There are several things that you could do:

Reuse connection. According to the benchmark below it is about 3 times faster
You can scrape in multiple processes in parallel

Parallel code from here

from threading import Thread
from Queue import Queue
q = Queue(concurrent * 2)
for i in range(concurrent):
    t = Thread(target=doWork)
    t.daemon = True
    t.start()
try:
    for url in open('urllist.txt'):
        q.put(url.strip())
    q.join()
except KeyboardInterrupt:
    sys.exit(1)

Timings from this question for reusable connection

>>> timeit.timeit('_ = requests.get("https://www.wikipedia.org")', 'import requests', number=100)
Starting new HTTPS connection (1): www.wikipedia.org
Starting new HTTPS connection (1): www.wikipedia.org
Starting new HTTPS connection (1): www.wikipedia.org
...
Starting new HTTPS connection (1): www.wikipedia.org
Starting new HTTPS connection (1): www.wikipedia.org
Starting new HTTPS connection (1): www.wikipedia.org
52.74904417991638
>>> timeit.timeit('_ = session.get("https://www.wikipedia.org")', 'import requests; session = requests.Session()', number=100)
Starting new HTTPS connection (1): www.wikipedia.org
15.770191192626953

Using session instead of request reuses the connection. Like in the second timeit. — keiv.fly, Mar 31 '22 at 22:29

albestro · Answer 2 · 2019-12-22T08:32:45.857

6

You can improve your code on two aspects:

Using a Session, so that a connection is not re-arranged at every request and is kept open;
Using parallelism in your code with asyncio;

Give a look here https://pawelmhm.github.io/asyncio/python/aiohttp/2016/04/22/asyncio-aiohttp.html

edited Dec 22 '19 at 08:32

answered Dec 13 '19 at 06:22

albestro

121
1
4

2

Can you add some more details? – Tek Nath Acharya Dec 19 '19 at 07:35

score 5 · Accepted Answer · answered Dec 19 '19 at 15:52

asyncio is also a solution if you don't want to use multi threading

import time
import pymongo
import json
import asyncio
from aiohttp import ClientSession


async def get_url(url, session):
    async with session.get(url) as response:
        if response.status == 200:
            return await response.text()


async def create_task(sem, url, session):
    async with sem:
        response = await get_url(url, session)
        if response:
            parsed = json.loads(response)
            n = url.rsplit('/', 1)[1]
            inserted = com.insert_one(parsed)
            write_log.write(str(n) + "\t" + str(inserted) + "\n")
            print(str(n) + "\t" + str(inserted) + "\n")
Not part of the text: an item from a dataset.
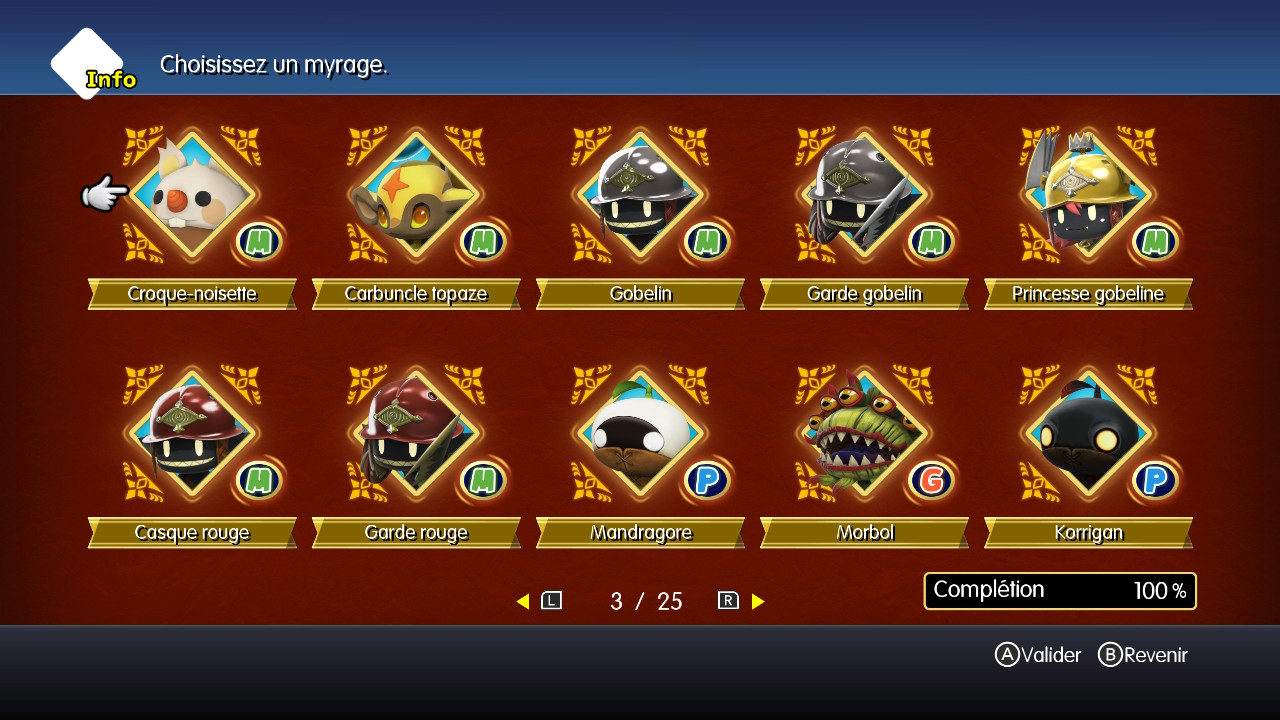Click the Complétion 100% progress box
1280x720 pixels.
(1060, 591)
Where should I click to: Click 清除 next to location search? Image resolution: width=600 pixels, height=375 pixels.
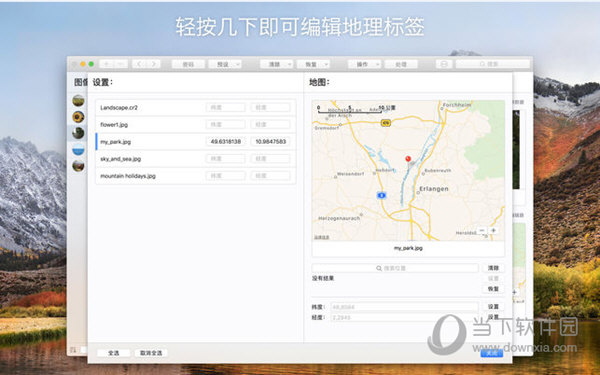point(493,268)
async def run(minimum, maximum):
    url = 'https:/xx.xxx.xxx/{}.json'
    tasks = []
    sem = asyncio.Semaphore(1000)   # Maximize the concurrent sessions to 1000, stay below the max open sockets allowed
    async with ClientSession() as session:
        for n in range(minimum, maximum):
            task = asyncio.ensure_future(create_task(sem, url.format(n), session))
            tasks.append(task)
        responses = asyncio.gather(*tasks)
        await responses


client = pymongo.MongoClient("mongodb://127.0.0.1:27017")
db = client["thread1"]
com = db["threadcol"]
start_time = time.time()
write_log = open("logging.log", "a")
min_item = 1
max_item = 100

loop = asyncio.get_event_loop()
future = asyncio.ensure_future(run(min_item, max_item))
loop.run_until_complete(future)
write_log.close()

score 4 · Answer 4 · answered Dec 13 '19 at 06:14

4

What you are probably looking for is asynchronous scraping. I would recommend you to create some batches of urls, ie 5 urls (try not to chrash the website), and scrape them asynchronous. If you dont know much about async, google for the libary asyncio. I hope I could help you :)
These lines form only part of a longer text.